Data for processing>
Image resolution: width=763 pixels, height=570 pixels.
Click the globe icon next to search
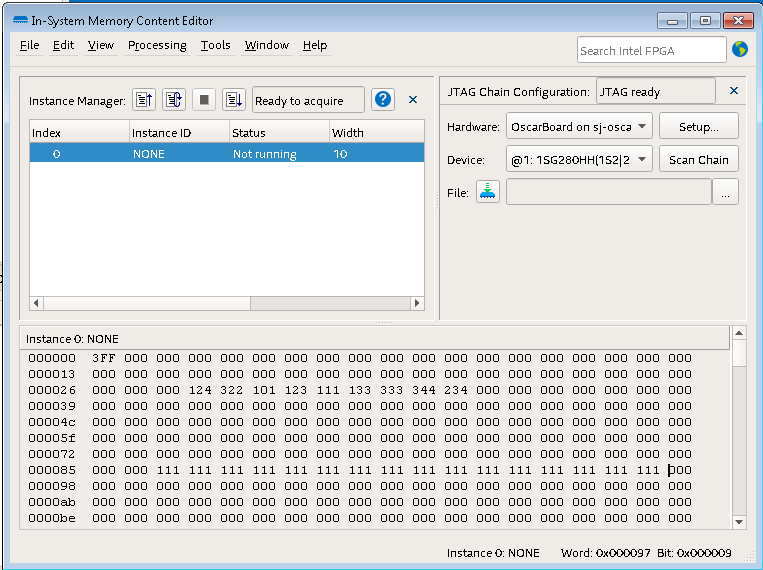click(x=740, y=50)
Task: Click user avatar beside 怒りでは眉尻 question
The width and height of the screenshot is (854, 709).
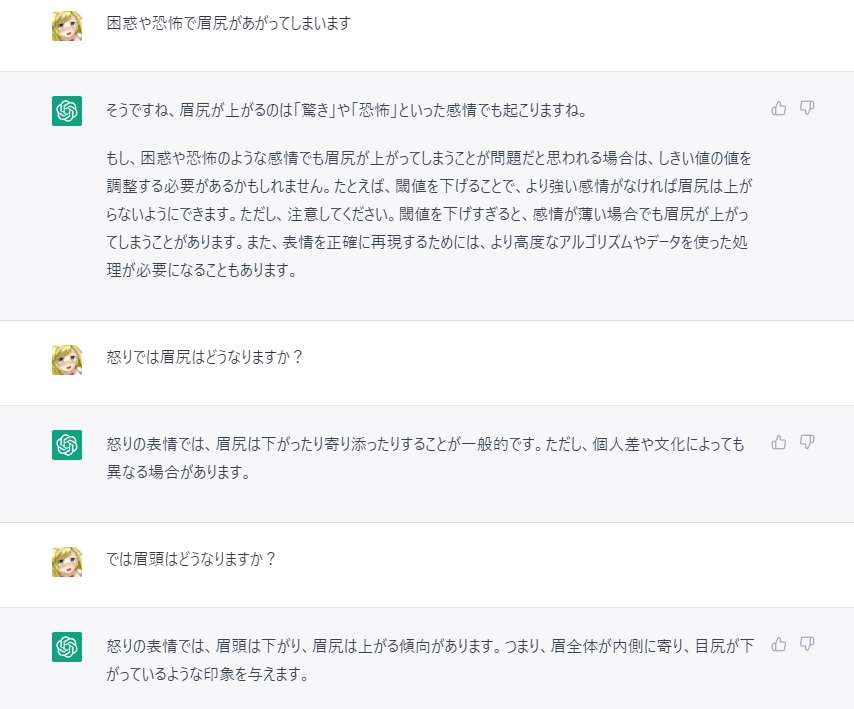Action: [67, 359]
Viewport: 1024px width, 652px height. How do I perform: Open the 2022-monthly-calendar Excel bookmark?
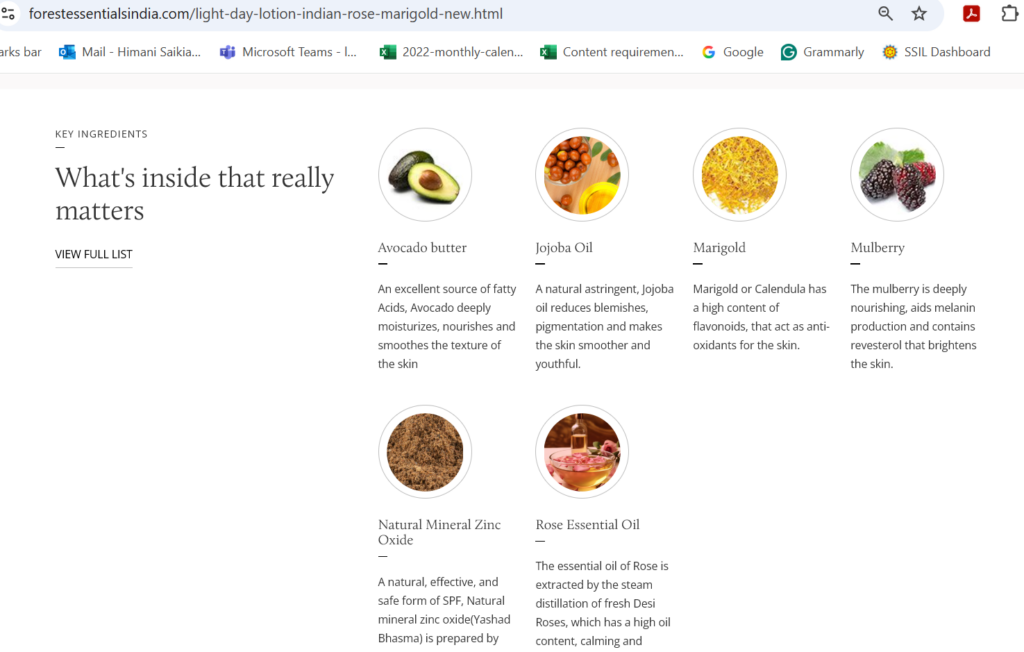coord(451,52)
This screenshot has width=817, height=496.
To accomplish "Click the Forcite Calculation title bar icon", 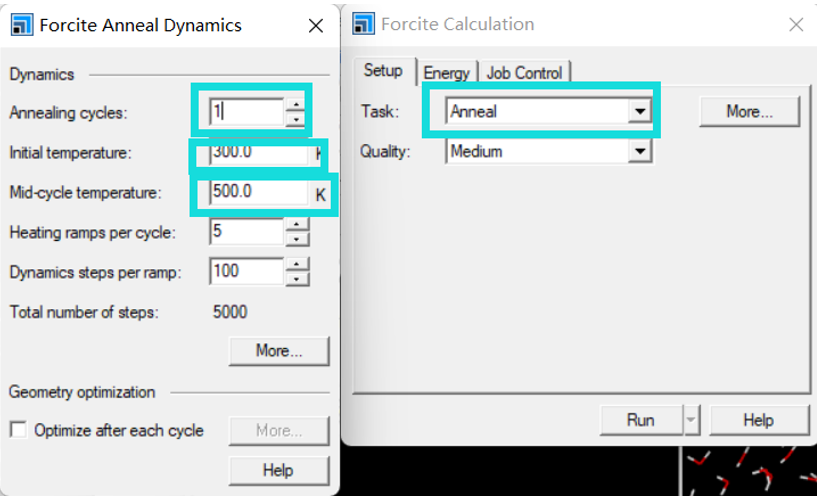I will [363, 24].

Requirement> Repeat exactly the lines from the first line of the records above through the line containing "This screenshot has width=817, height=496.", both included. Leave out the pictures.

Solution for this exercise>
Image resolution: width=763 pixels, height=570 pixels.
Click the globe icon next to search
click(x=740, y=50)
Task: Click user avatar beside 怒りでは眉尻 question
The width and height of the screenshot is (854, 709).
Action: [67, 359]
Viewport: 1024px width, 652px height. How do I perform: Open the 2022-monthly-calendar Excel bookmark?
coord(451,52)
This screenshot has width=817, height=496.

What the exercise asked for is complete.